Pour les MG de notre panel, le fait que leur patient prenne des risques de façon ponctuelle ou récurrente ne change pas leur attitude en matière de dépistage de la syphilis.

Mais nous avons vu précédemment que les médecins n'identifiaient pas toujours correctement les pratiques sexuelles à l'interrogatoire, ils ne sont donc pas tous en mesure d'évaluer la fréquence des prises de risque sexuel de leurs patients.

Or en cas de prise de risque sexuel identifiée comme récurrente, la HAS ne recommande pas un dépistage de la syphilis après chaque prise de risque mais au minimum une fois par an et plus en fonction de la situation [32].

En cas de prise de risque sexuel ponctuelle, un dépistage unique de la syphilis est à prescrire si la situation l'exige.
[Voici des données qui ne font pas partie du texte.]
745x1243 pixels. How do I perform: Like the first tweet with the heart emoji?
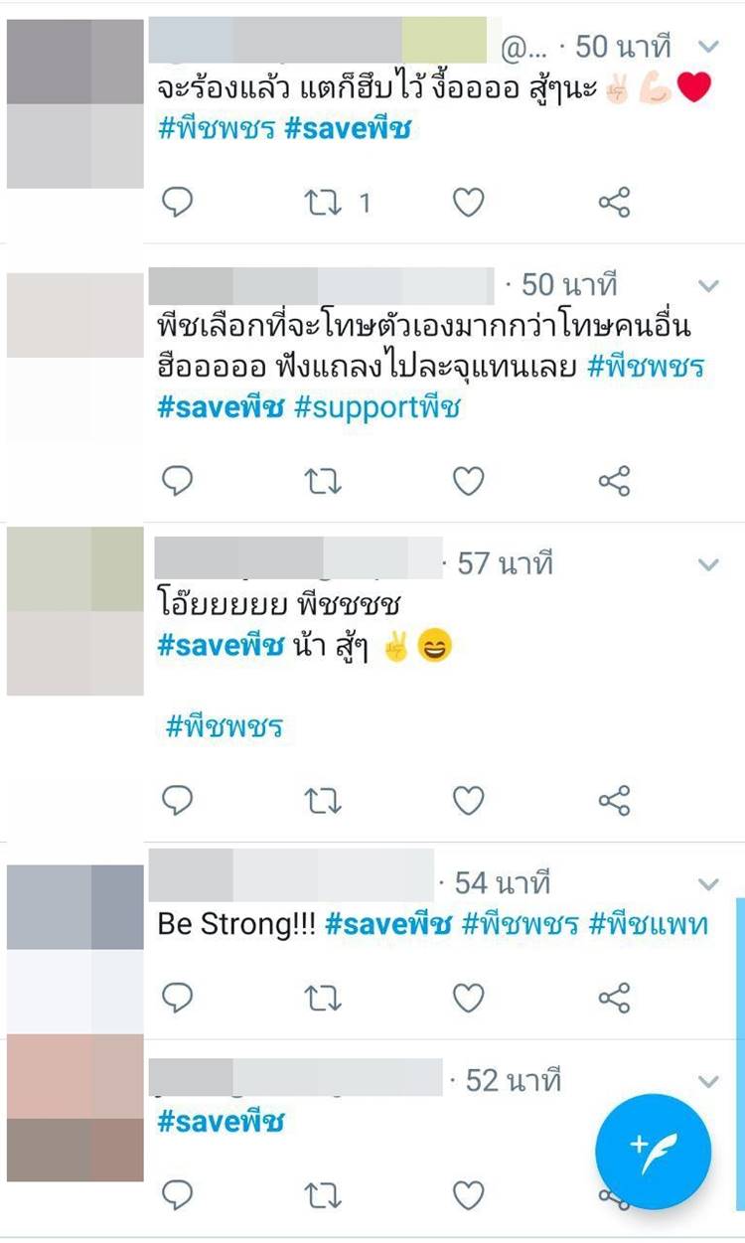pyautogui.click(x=468, y=203)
En effet, la HAS ne recommande pas explicitement que le dépistage de la syphilis soit systématique.

En cas de prise de risque sexuel ponctuelle, il nous semblerait donc indiqué de dépister en priorité les patients les plus à risque, c'est-à-dire les HSH, les personnes ayant eu des rapports sexuels avec des personnes en situation de prostitution, les migrants, les patients dont le partenaire a eu une IST récemment, et les patients ayant pratiqué une fellation non protégée.

Tous ces éléments pourront être précisés si on peut avoir une discussion ouverte à propos de la sexualité du patient, mais même si c'est le cas, le patient peut parfois cacher tout ou partie de ses pratiques sexuelles ou ne pas être au courant de toutes les pratiques de son partenaire. Un dépistage systématique unique de la syphilis (et des autres IST) en cas de prise de risque ponctuelle nous paraît donc raisonnable.

c- Examen clinique

Dans notre questionnaire, nous avons inclus des situations cliniques évocatrices d'IST en proposant aux médecins un choix d'examens complémentaires possibles. Le dépistage de la syphilis n'est pas systématiquement demandé par les MG de notre panel.

Quatre-vingt-huit pourcent des MG demandent le dépistage de la syphilis en cas d'urétrite aiguë et 73 % en cas d'adénopathie inguino-crurale isolée.

Les médecins parisiens dépistent la syphilis plus souvent que leurs confrères du reste de l’Île-de-France en cas d'urétrite aiguë (95 % versus 81 %, p=0,03).

Les médecins qui ont un correspondant infectiologue ont tendance à plus dépister la syphilis que les autres en cas d'adénopathie inguino-crurale isolée (82 % versus 66 %, p=0,06) ainsi qu'en cas d'urétrite aiguë (93 % versus 82 %, p=0,08), mais la différence n’est pas significative entre les deux groupes.